TASK GOAL:
Rewrite every line of the items below as a JSON list of strings, one string per line, skipping blank lines and leaving out the pictures.
── MATERIAL FOR THIS EXERCISE
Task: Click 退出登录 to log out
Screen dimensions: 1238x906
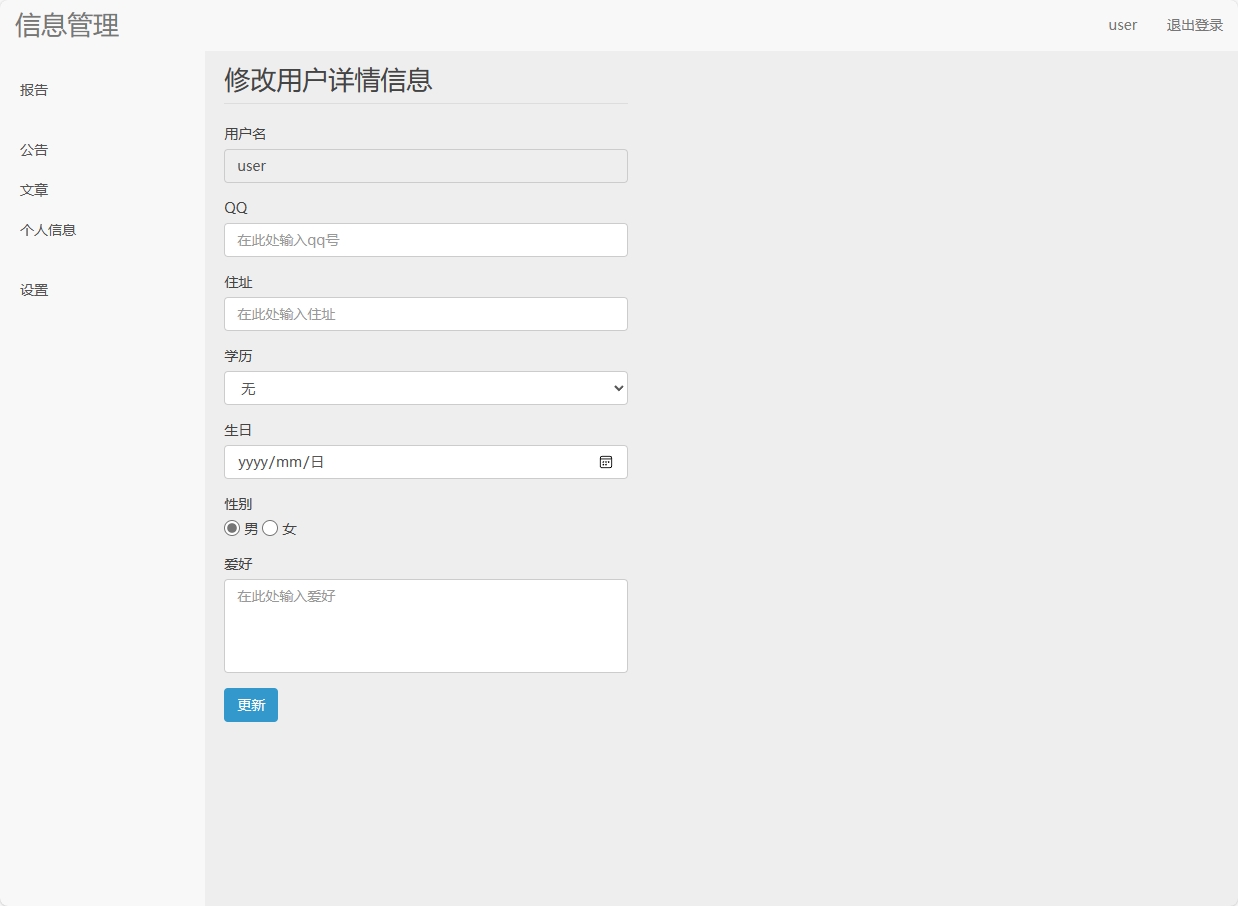Action: (1194, 25)
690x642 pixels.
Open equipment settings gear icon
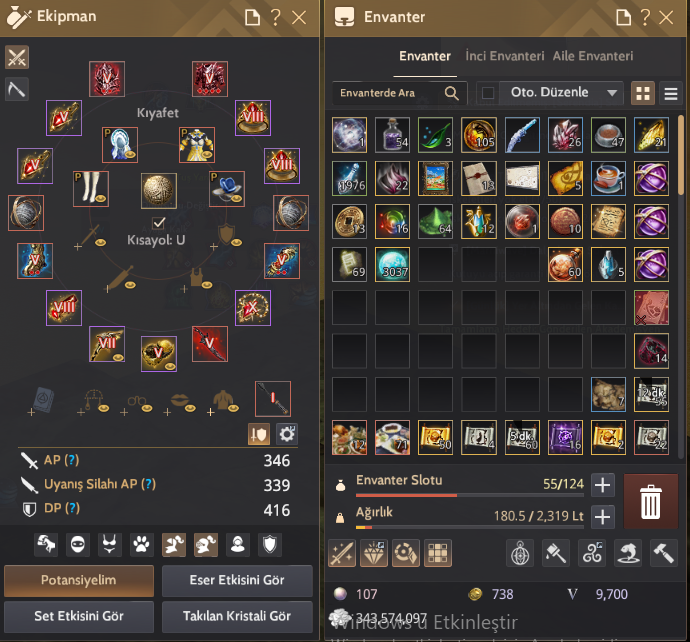(x=287, y=434)
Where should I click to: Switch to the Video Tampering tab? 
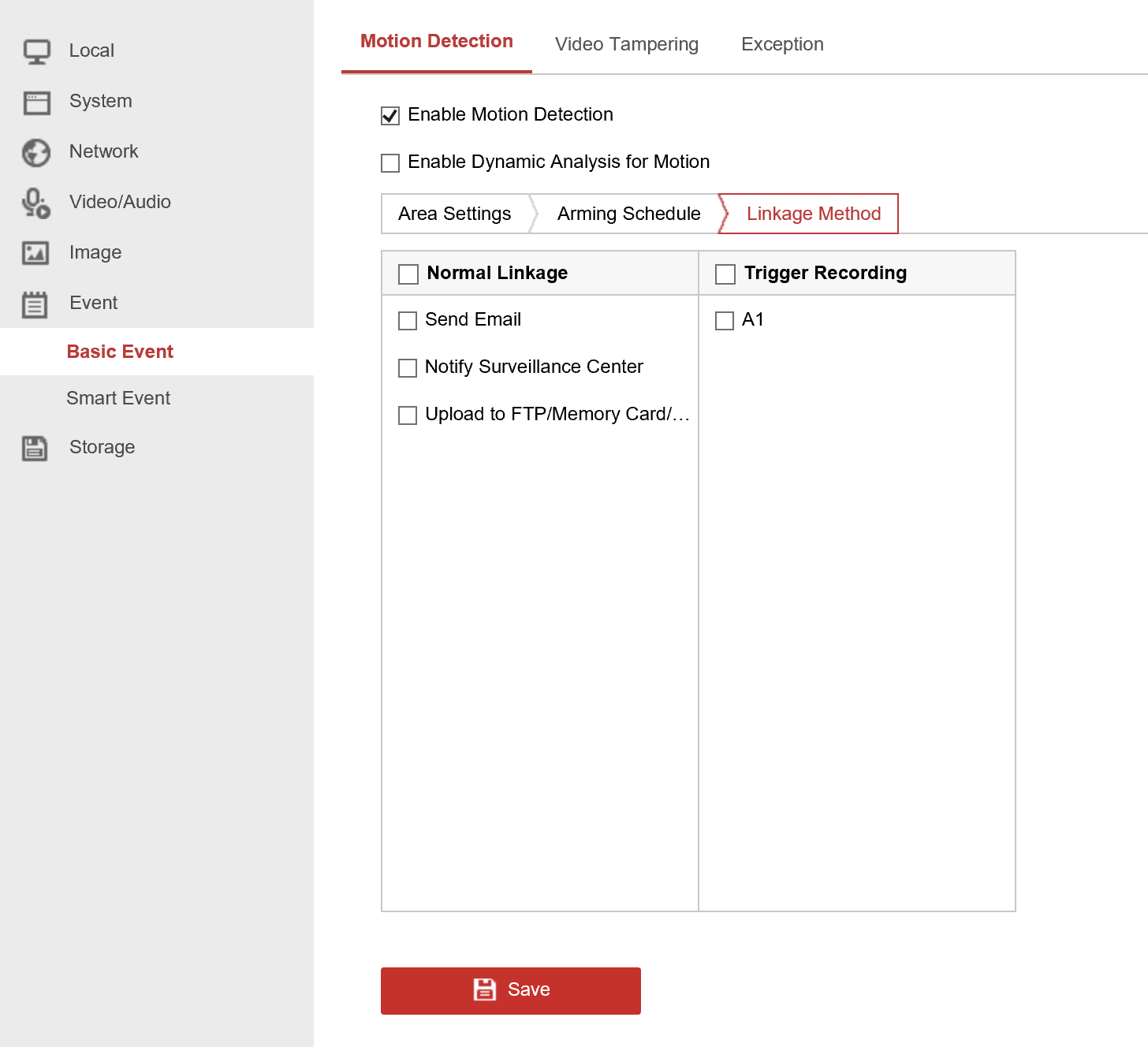[627, 44]
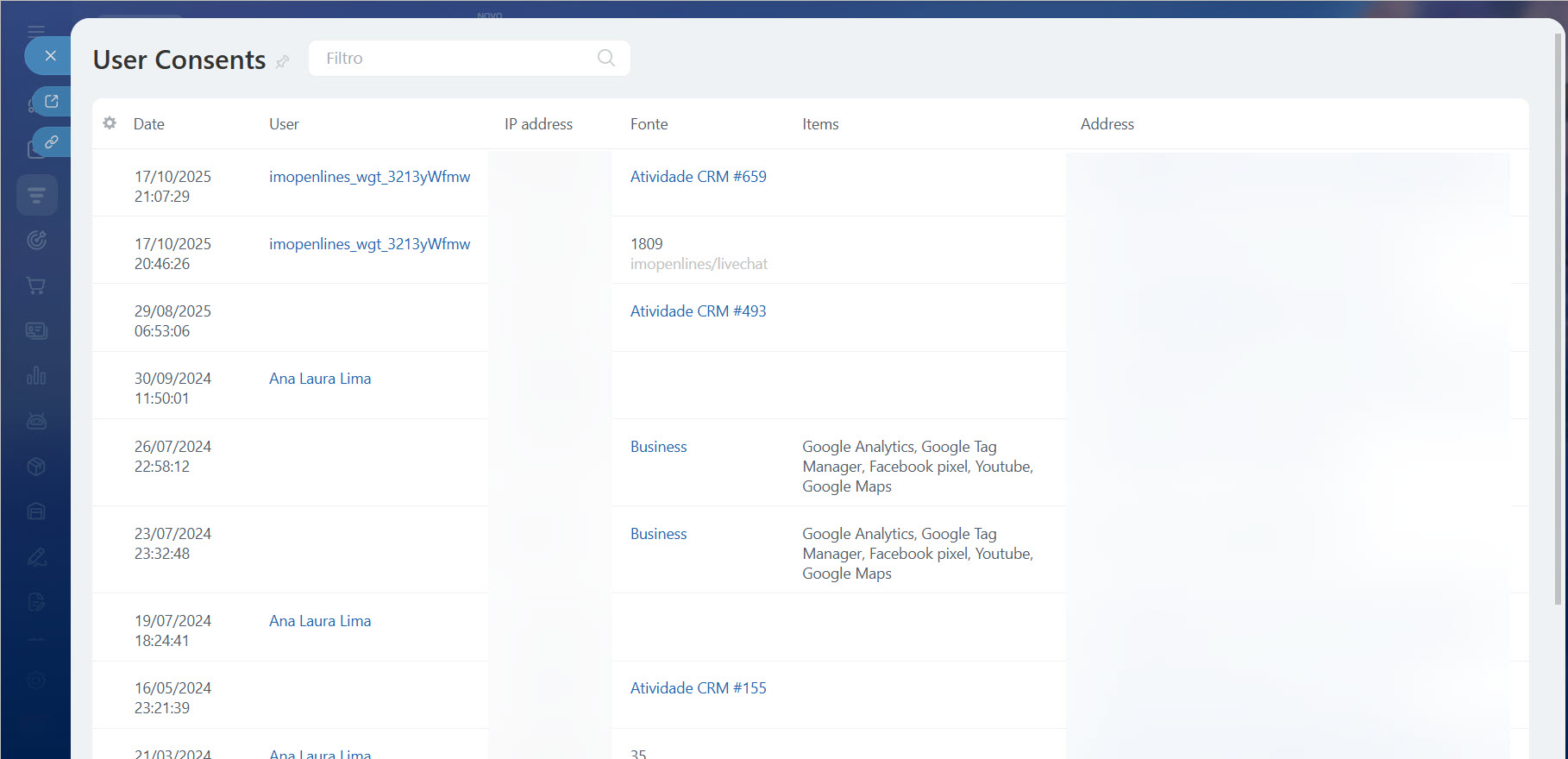Open Business link in 26/07/2024 row
This screenshot has width=1568, height=759.
[658, 447]
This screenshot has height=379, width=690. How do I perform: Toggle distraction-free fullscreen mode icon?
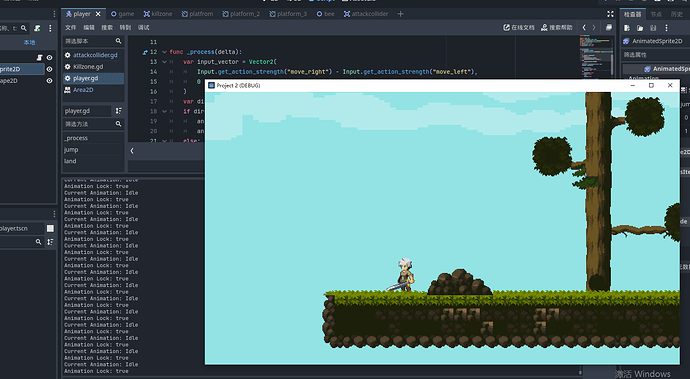coord(610,14)
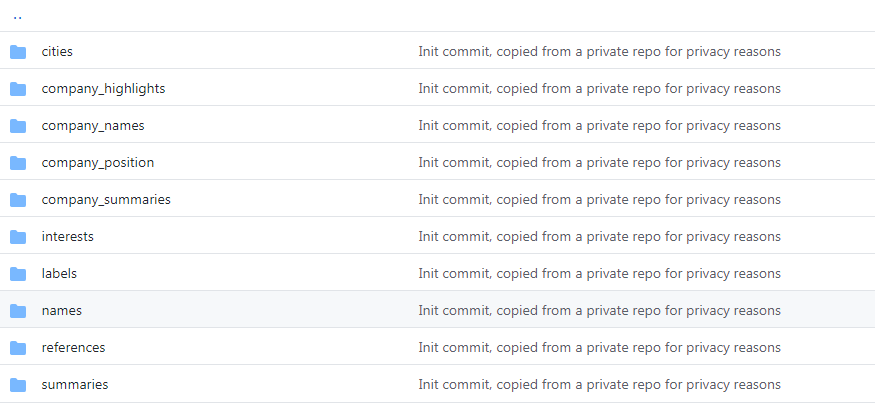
────
RESPONSE:
[
  "Task: Click 退出登录 to log out",
  "Screen dimensions: 1238x906",
  "Action: (1194, 25)",
  "690x642 pixels.",
  "Open equipment settings gear icon",
  "(x=287, y=434)",
  "Where should I click to: Switch to the Video Tampering tab? ",
  "[627, 44]",
  "Open Business link in 26/07/2024 row",
  "This screenshot has width=1568, height=759.",
  "[658, 447]",
  "This screenshot has height=379, width=690. How do I perform: Toggle distraction-free fullscreen mode icon?",
  "coord(610,14)"
]